When the scientists analyzed the local drinking water, taken from treated surface water, it showed concentrations of up to 0.60 µg/L of perfluorinated surfactants, with perfluorooctanoic acid (PFOA) the most abundant. Alarmed, local authorities distributed bottled drinking water to families with babies and pregnant women in the affected area and prompted the German Drinking Water Commission to recommend national guidelines for these so-far unregulated substances in drinking water. These new guidelines were indeed exceeded in the affected area. “These compounds don’t belong in drinking water, and as a consumer, I wish authorities would put more pressure on water suppliers,” Skutlarek says.
Used as stain-resistant coatings on textiles and papers, perfluorinated surfactants are also used to enhance firefighting foams and as ingredients in various consumer products. The end-stage metabolites and most important key compounds of this class of substances are perfluorooctane sulfonate (PFOS) and PFOA. Their persistence, tendency to bioaccumulate, and suspected carcinogenicity have prompted the EU to propose a substantial restriction on marketing and use of PFOS. The U.S. EPA has asked fluoropolymer and telomer manufacturers to participate in a global stewardship program on PFOA that aims to eliminate it from emissions and product content by 2015.
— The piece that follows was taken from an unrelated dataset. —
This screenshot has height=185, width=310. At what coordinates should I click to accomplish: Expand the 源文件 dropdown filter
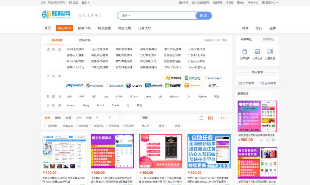pos(147,126)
Waterworks often use costly activated-carbon filters to ensure the removal of anthropogenic pollutants, but Skutlarek is skeptical of their effectiveness for perfluorinated surfactants. “In some treatment plants with carbon filters, we have seen breakthrough of these compounds, so I doubt that they durably sorb to carbon,” he says. Poorly sorbing perfluorinated surfactants are not effectively removed in wastewater treatments plants either, says Jennifer Field of Oregon State University. On the contrary, such plants can even serve as point sources for carboxylic acids, such as PFOA, which are generated by the microbial degradation of other perfluorinated compounds, Field says.
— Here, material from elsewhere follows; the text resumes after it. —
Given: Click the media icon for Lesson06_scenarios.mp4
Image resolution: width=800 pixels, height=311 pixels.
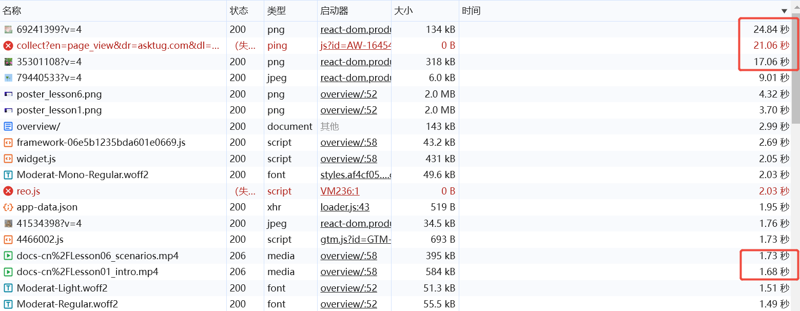Looking at the screenshot, I should [8, 256].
European water companies have already recognized perfluorinated surfactants as potential contaminants in drinking-water sources, as highlighted in a review published by the Dutch Association of River Water Companies last June. Frank Thomas Lange, an author of the report and a chemist at the Water Technology Center (TZW) in Karlsruhe (Germany) points out that the first measurements for perfluorinated surfactants in German surface waters, conducted elsewhere by TZW in 2004, showed much lower concentrations. Falling in the low nanograms-per-liter range, these levels more accurately represent general background concentrations in German surface waters, Lange says.
He cautions that the discussion should not be limited to drinking water and that the various entrance paths into the human body need to be assessed. “I doubt that a major part of those substances enters the human body through drinking water, and I suspect that food, domestic dust, and clothing are important sources as well,” Lange says.
The contamination on the Moehne and Ruhr rivers turned out to originate from local fields treated with a fertilizer containing a mixture of food-industry sewage sludges. However, it is unlikely that the sewage sludges themselves were the source of the contamination. One explanation is that some mislabeled waste, possibly from tank-ship cleaning, was mixed with fertilizer during production, Skutlarek says. A lawsuit has since been filed by the local environment office and residents against the fertilizer’s German producer, which processes sludges from various European countries.
The polluted fertilizer was applied to several hundred fields in Germany, which also need to be checked for contamination, Skutlarek says. The soil could serve as a reservoir for these compounds, he says, which might eventually leach into groundwater.